Reuter cited today that last week, the airline cancelled at least 2,000 flights due to a shortage of pilots, leaving tens of thousands of passengers stranded and highlighting vulnerabilities in a market heavily reliant on just two carriers.

The cancellations were linked to IndiGo’s failure to adequately plan for new regulations limiting pilots’ working hours, which caused chaos for holidaymakers, business travellers, and wedding parties alike.

Social media was flooded with images of luggage stacked in terminals, marking a historic disruption for the nation’s aviation sector.

IndiGo holds a 65% domestic market share, while its rival, Air India, commands around 27%, including the low-cost Air India Express.
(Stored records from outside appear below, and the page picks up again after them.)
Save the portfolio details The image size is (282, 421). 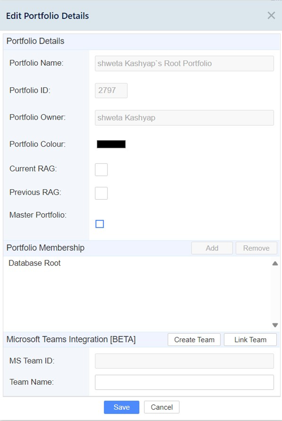pyautogui.click(x=121, y=407)
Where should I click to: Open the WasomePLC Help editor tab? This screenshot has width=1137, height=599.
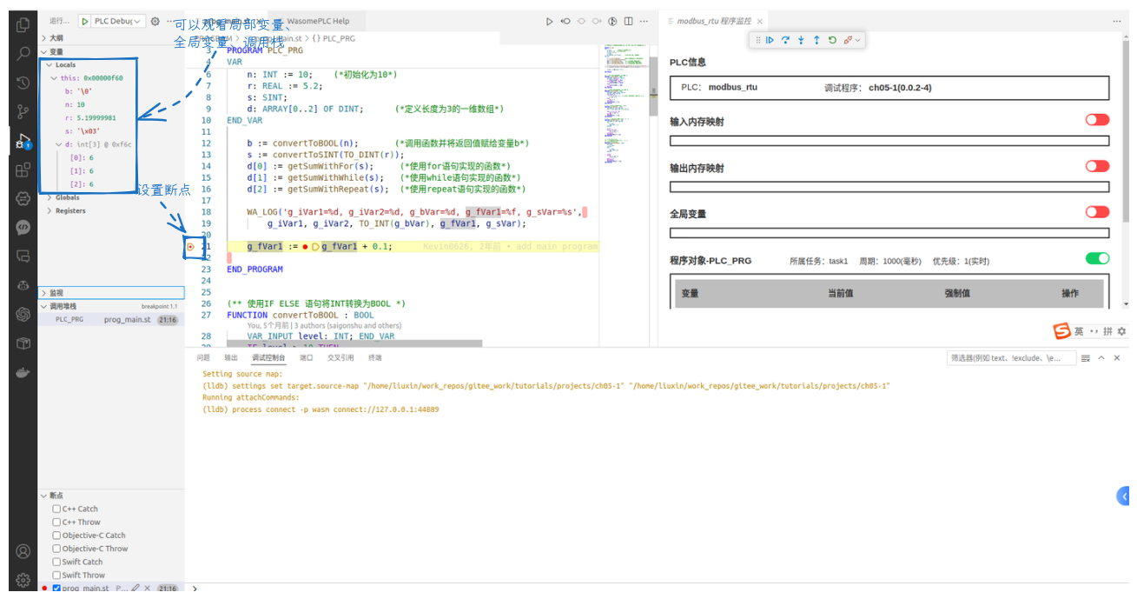(318, 21)
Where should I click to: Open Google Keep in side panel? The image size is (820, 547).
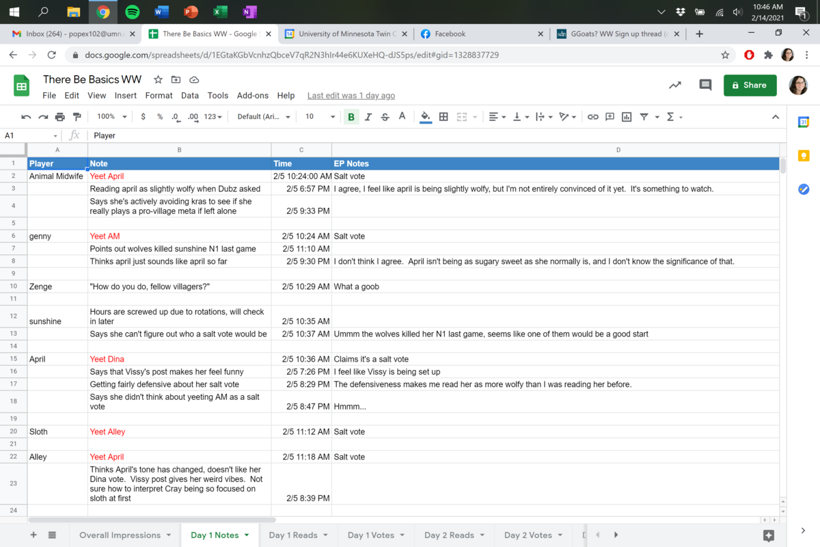[x=804, y=156]
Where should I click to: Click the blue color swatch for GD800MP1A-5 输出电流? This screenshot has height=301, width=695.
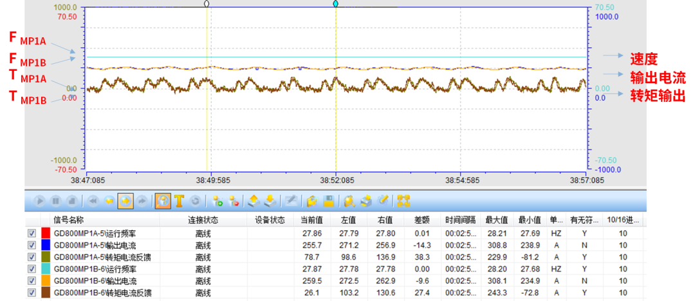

 Analysts describe the combined dominance of the two carriers as a duopoly-like situation, creating systemic risks should either airline experience operational or financial strain.
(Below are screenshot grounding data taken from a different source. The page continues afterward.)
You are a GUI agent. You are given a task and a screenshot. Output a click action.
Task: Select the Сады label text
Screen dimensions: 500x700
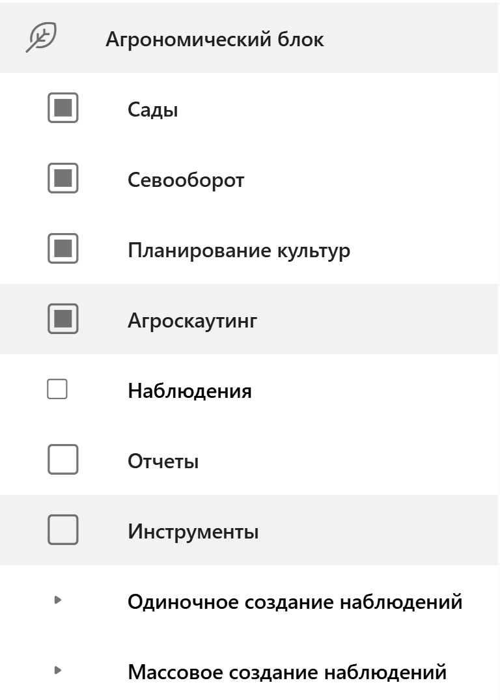pyautogui.click(x=153, y=110)
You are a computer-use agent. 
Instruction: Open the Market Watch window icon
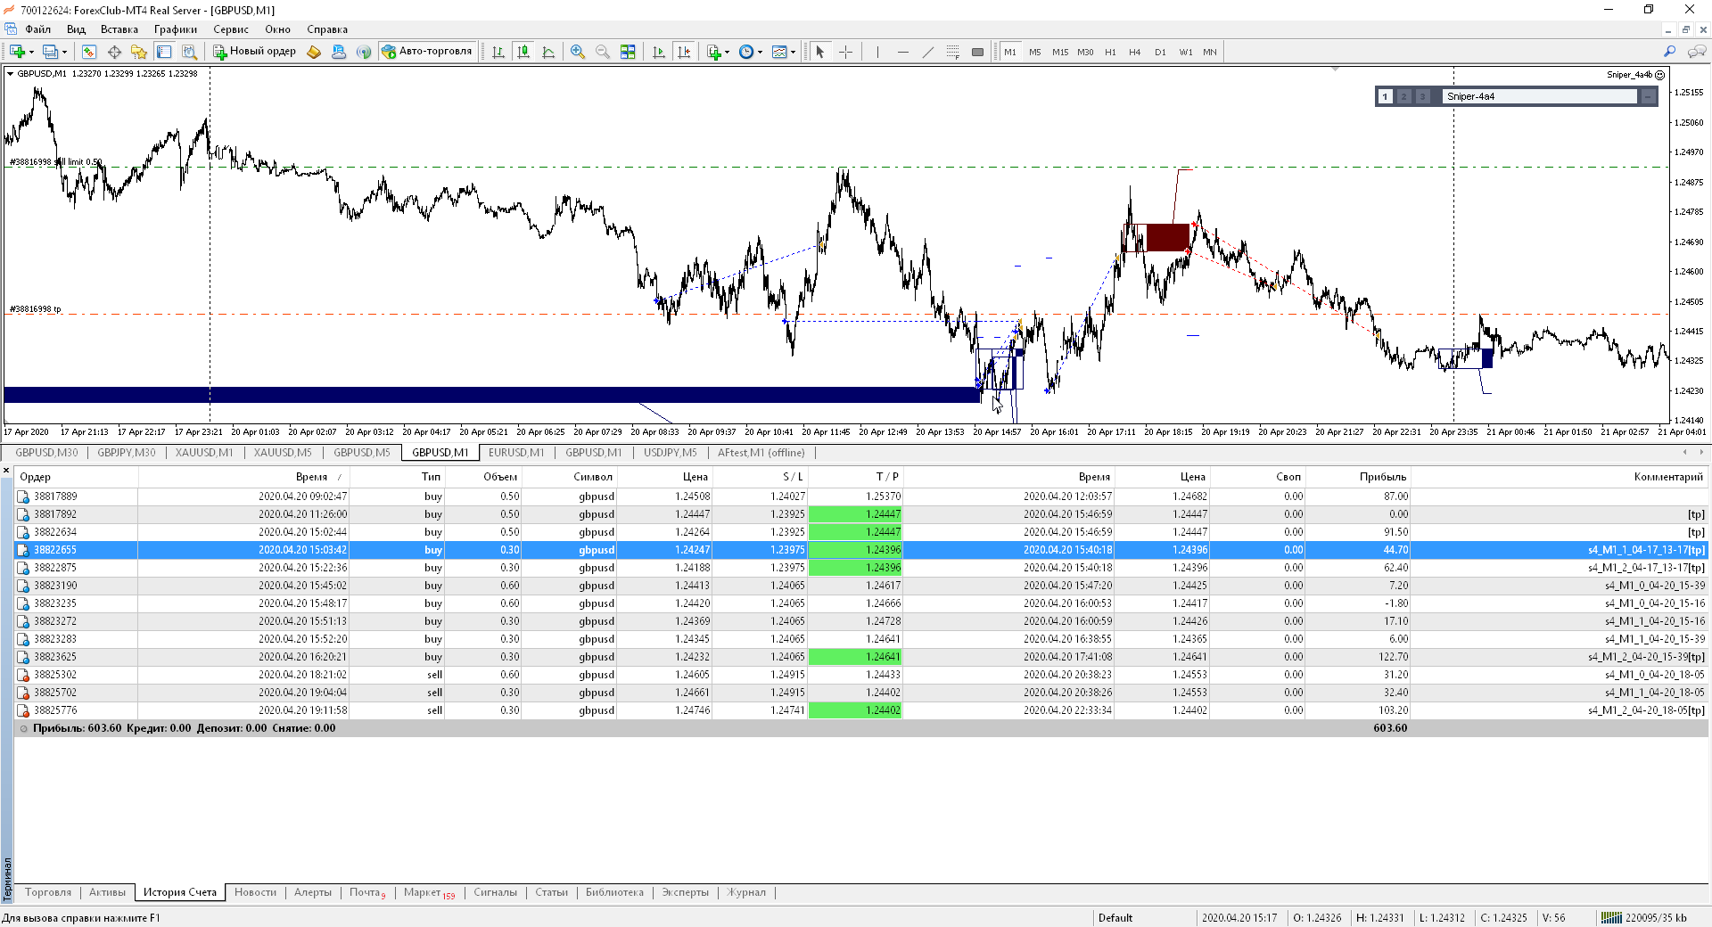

“IndiGo’s size has grown to the point where operational setbacks pose systemic risk,” said Harsh Vardhan, chairman of Starair Consulting. “If IndiGo or Air India get into trouble, there will be mayhem in Indian aviation … the government needs to reduce jet fuel taxes and encourage more competition.”

IndiGo, founded in 2006 by Indian businessmen Rakesh Gangwal and Rahul Bhatia, became the poster child of India’s aviation boom, promising low fares and punctuality.
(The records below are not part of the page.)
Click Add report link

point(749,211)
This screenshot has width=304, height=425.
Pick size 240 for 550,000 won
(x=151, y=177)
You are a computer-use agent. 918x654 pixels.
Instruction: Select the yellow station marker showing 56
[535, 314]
Its fleet now exceeds 400 aircraft, primarily Airbus A320s, serving close to 380,000 passengers daily through more than 2,000 flights. Under CEO Pieter Elbers, formerly of KLM Royal Dutch Airlines, IndiGo has enjoyed strong growth, generating $9 billion in revenue and $807 million in profits in the last fiscal year.

However, the crisis has severely damaged the airline’s reputation for punctuality, once a cornerstone of its brand. In July, IndiGo maintained an average on-time performance of 91.4% at six major airports; by last Friday, that figure had plummeted to just 3.7%. Customer refunds had already reached $68 million as of Sunday, a figure set to rise further.

The government intervened swiftly, temporarily relaxing rules on pilot fatigue management to mitigate disruptions. IndiGo has apologised repeatedly and indicated that operations are expected to stabilise by midweek, although it has yet to disclose the full financial impact of the crisis.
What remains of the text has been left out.